- Decades:: 1990s; 2000s; 2010s; 2020s;
- See also:: Other events of 2016; Timeline of Cypriot history;

= 2016 in Cyprus =

Events in the year 2016 in Cyprus.

==Incumbents==
- President: Nicos Anastasiades
- President of the Parliament: Yiannakis Omirou (until June 2) Demetris Syllouris (from June 2)

==Events==
Ongoing – Cyprus dispute

=== March ===
- 29 March - EgyptAir Flight 181, a domestic passenger flight from Alexandria to Cairo International Airport, was hijacked and forced to divert to Larnaca International Airport.
- 30 March - A Larnaca court orders that 59-year-old Seif Eddin Mustafa, who was arrested by Cypriot police yesterday, remain in local police custody for eight days to assist Cyprus's own investigation.

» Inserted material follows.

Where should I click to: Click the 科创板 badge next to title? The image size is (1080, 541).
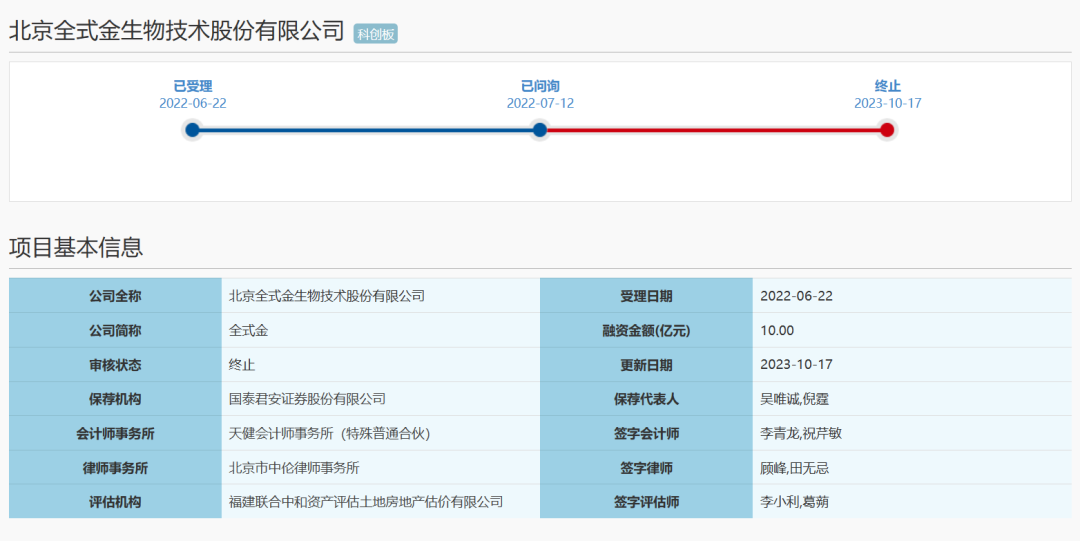coord(376,34)
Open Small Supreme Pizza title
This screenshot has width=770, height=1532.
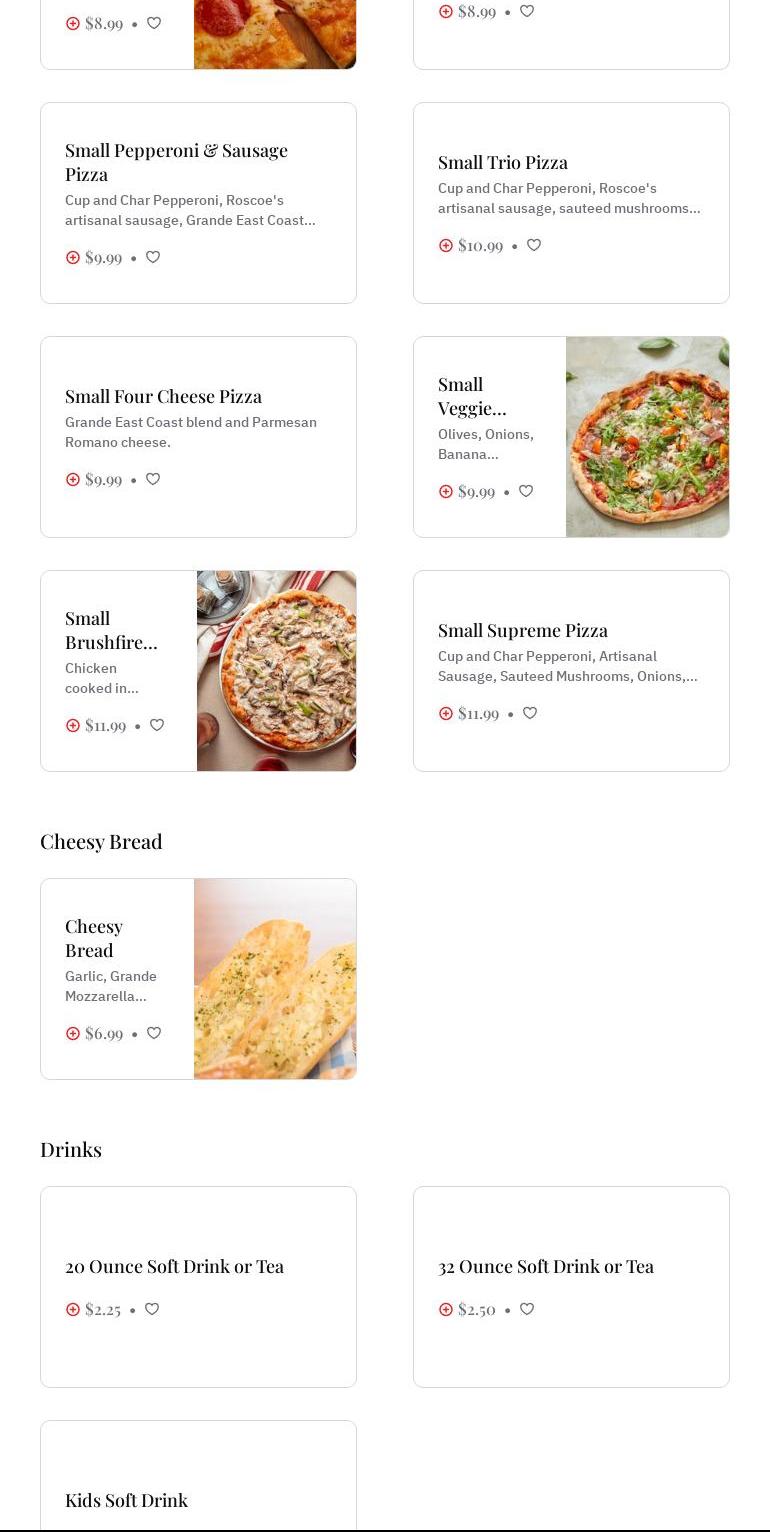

Mustafa faces charges of hijacking, illegal possession of explosives, kidnapping, and threats to commit violence after he hijacked EgyptAir Flight 181. Egypt General Prosecutor Nabil Sadek formally requests Mustafa's extradition from Cyprus.

=== May ===
- 22 May - The Democratic Rally wins the legislative election.

=== July ===
- 17 - 24 July - The 2016 FIBA Europe Under-16 Championship Division C was held in Nicosia.

=== August ===
- 5 - 21 August - Cyprus competed at the 2016 Summer Olympics in 7 sports with 16 competitors.

=== November ===
- 7 November - The leaders of Northern Cyprus and the Republic of Cyprus meet in Switzerland to restart talks about reuniting the island.